Kick-off Events
Fall 2007 Kickoff Events
9/24: 4:30 pm Conaway Center
Poverty & Privilege Film Series
Columbia College Graduate Students of Film Present: Perspectives on Poverty & Privilege (90 minutes)
Screening and discussion. Themes of these short films include: war crimes, workers rights, artistic freedom, gender bias, class struggle, cultural conflict between old school and new school animation, poverty of pessimism, racial justice, teen pregnancy…
• “Merci” (12 minutes). Directed by Paul Cales.
• “Elemental” (9 minutes). Directed by Christopher O’Brien.
• “Improvisation” (11 minutes). Directed by Zack Litwack.
• “Tiffin” (15 minutes). Directed by Chor Ai Lene.
• “The Animation Reel” (10 minutes). Directed by a host of animators.
• “Half” (4 minutes). Directed by Ben Alagna.
• “Namibia, Brasil” (7 minutes). Directed by Miguel Silveira.
• “Athina” (7 minutes). Directed by Erika Valenciana.
• “Girls Room” (10 minutes) Directed by Maria Gigante.
9/24: 6 – 7:30 pm Conaway Center
Voters’ Self-Defense System, 2008 Edition –
An Evening with Project Vote Smart Founder Richard Kimball.
www.vote-smart.org.
9/25: 12:30 – 2 pm Conaway Center
Body Language: Inter-Cultural Exchange in Choreography
A panel discussion featuring: Margaret Jenkins, Artistic Director of Margaret Jenkins
Dance Company based in San Francisco, CA; Tanusree Shankar, Artistic
Director of Tanusree Shankar Dance Company based in Calcutta, India; and Celia Bambara, Co-Artistic Director of CCBdance Project based in Chicago, IL.
Dance and choreography often cross borders without patrol.
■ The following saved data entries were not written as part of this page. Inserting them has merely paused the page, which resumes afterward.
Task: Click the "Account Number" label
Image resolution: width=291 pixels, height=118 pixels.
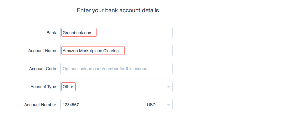Action: tap(40, 105)
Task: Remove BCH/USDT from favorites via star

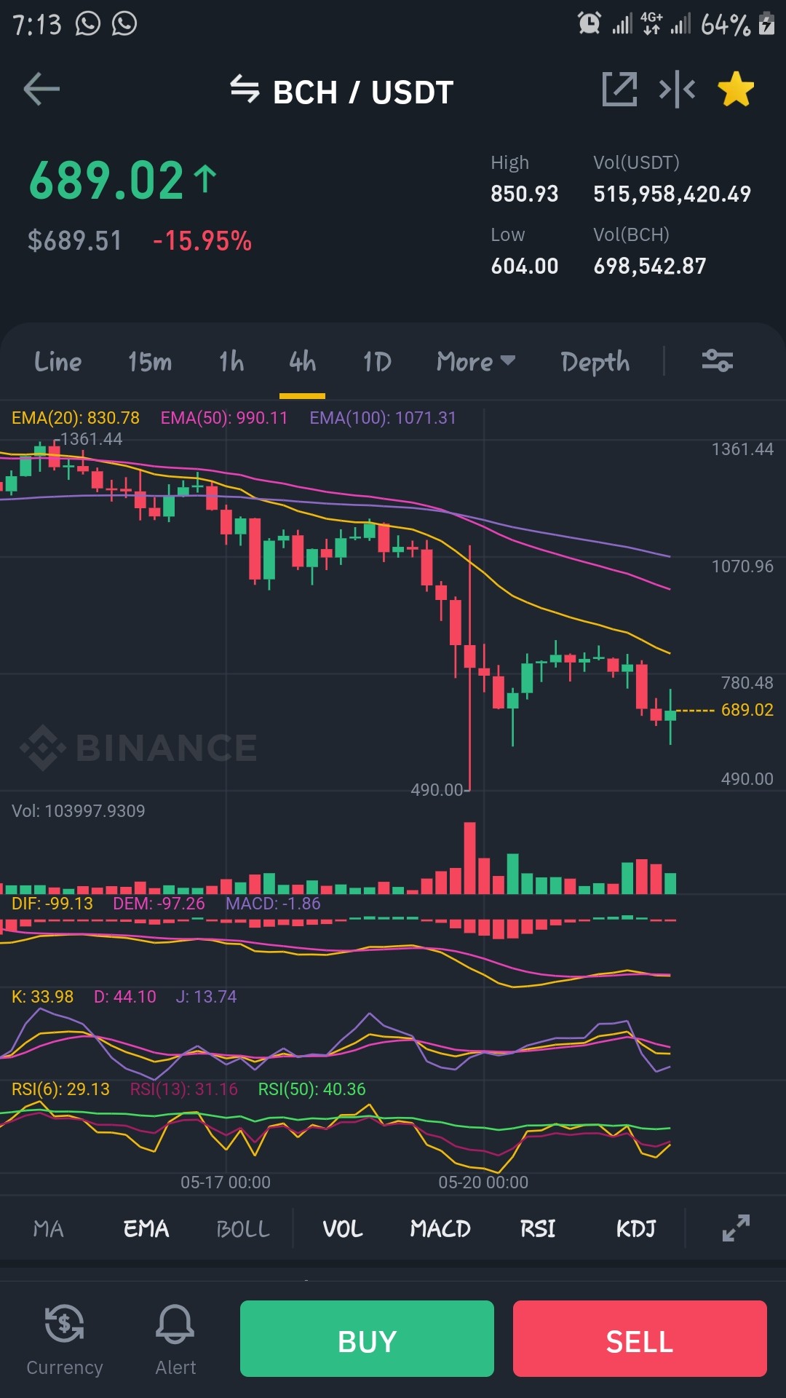Action: click(x=736, y=90)
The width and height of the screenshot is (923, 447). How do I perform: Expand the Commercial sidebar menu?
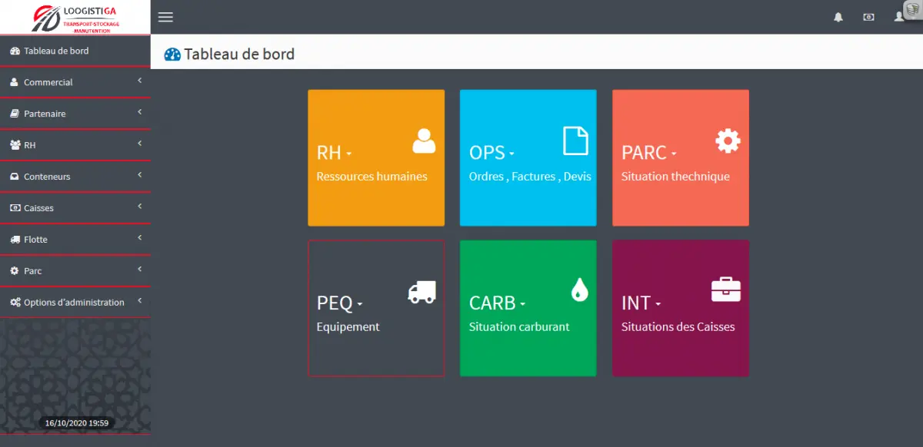pyautogui.click(x=75, y=82)
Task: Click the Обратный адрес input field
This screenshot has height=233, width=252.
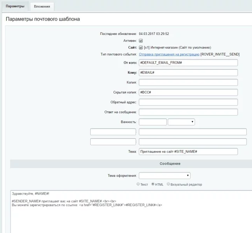Action: tap(188, 102)
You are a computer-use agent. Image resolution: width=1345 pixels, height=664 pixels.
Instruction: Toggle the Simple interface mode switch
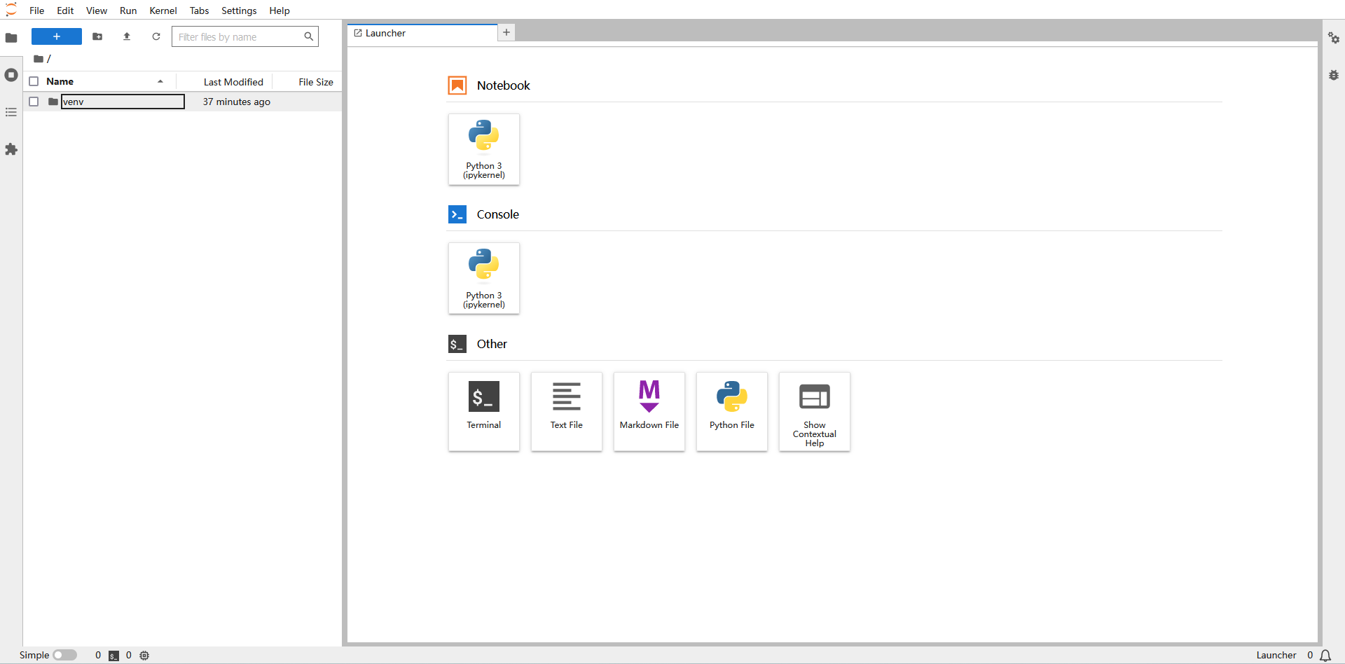point(64,655)
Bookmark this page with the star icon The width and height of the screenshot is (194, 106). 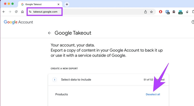(151, 12)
Body Language will provoke dialogue with questions relating to intercultural exchange in dance, such as: How are choreographers navigating hybridity, inter-cultural exchange, and interpretation in culturally influenced dance? How do spiritual and intellectual values factor into inter-cultural exchanges in dancemaking? How does engagement with and awareness of poverty and privilege challenge ideas of what is valuable, personally, politically, and creatively?
9/26 2 pm Conaway Center
Critical Encounters Salon: Of Beetles & Angels
Featuring author Mawi Asgedom
The true story of a young boy’s remarkable journey: from civil war in east Africa to a refugee camp in Sudan, to a childhood on welfare in an affluent American suburb, and eventually to a full-tuition scholarship at Harvard University. Following his father’s advice to “treat all people – even the most unsightly beetles – as though they were angels sent from heaven,” Mawi overcomes the challenges of racial prejudice, language barriers, and financial disadvantage to build a successful life for himself in his new home.
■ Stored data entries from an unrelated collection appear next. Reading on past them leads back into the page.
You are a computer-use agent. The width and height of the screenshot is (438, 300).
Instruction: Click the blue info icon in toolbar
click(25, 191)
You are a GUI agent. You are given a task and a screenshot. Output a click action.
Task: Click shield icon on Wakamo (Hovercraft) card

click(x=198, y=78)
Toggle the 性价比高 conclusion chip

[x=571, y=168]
9/26 5:30 pm Conaway Center
Poverty & Privilege Town Hall Forum
Featured Panelists to include: Amy Rynell (Director, Mid-America Institute on Poverty, Heartland Alliance for Human Needs & Human Rights), Marca Bristo (President and CEO, Access Living of Metropolitan Chicago), Reverend Doris Green (Director of Community Affairs, AIDS Foundation of Chicago), Richard L. Jones, PhD (President and CEO, Metropolitan Family Services), Ngoan Le (Vice President of Programs, Chicago Community Trust), and Douglas Mann (President, Global Business Assist). Moderator: Shanita Akintonde (Professor, Marketing Communication, Columbia College Chicago).
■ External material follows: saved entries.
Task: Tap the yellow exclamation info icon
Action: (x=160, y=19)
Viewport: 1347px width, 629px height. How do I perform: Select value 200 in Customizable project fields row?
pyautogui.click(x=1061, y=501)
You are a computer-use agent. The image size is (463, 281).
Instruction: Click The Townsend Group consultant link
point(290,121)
Critical Encounters and the Institute for the Study of Women & Gender in the Arts & Media co-host a Town Hall Forum to begin a layered and complicated discussion engaging our ideas, perceptions and knowledge about poverty and privilege. The panelists will include activists, civic and community leaders, whose professional and personal work is directly related to these broad issues from a variety of perspectives, including: justice, equity, access, health, education, employment, faith, economic development, and participation. The mission of Critical Encounters and the goal of this program is to foster engaged discussions which serve as catalysts to generate new knowledge and understanding, begin to create shifts in attitudes and perceptions, and encourage civic activism.
9/27: 6 pm: Conaway Center
Poverty in Chicago
A Film by Columbia College Graduate Student Brian Schodorf
Followed by a discussion with the film makers.
Poverty in Chicago documents the conditions experienced by Chicago’s estimated 110,000 homeless residents. “I’ve told you, now I’m going to show you,” says one homeless man who leads the film crew into a raw look at the realities of life on the streets and the in neighborhoods of Chicago.
9/28: 6 pm Conaway Center
Life After Katrina
A film by Columbia College students
7:30 pm: a discussion with the filmmakers.
Sponsored by Reach Out, the Office of Student Life, the Center for Teaching Excellence, the Center for Community Arts Partnerships
On August 29, 2005, Hurricane Katrina moved across the southeastern-costal region of the United States of America and became the costliest and most devastating natural disaster in the history of this country. Nearly two years later, relief efforts are mostly from volunteers and donations. Students from Columbia College Chicago have traveled to Mississippi and Louisiana to volunteer and join in rebuilding efforts. Life After Katrina tells the stories they collected along the way.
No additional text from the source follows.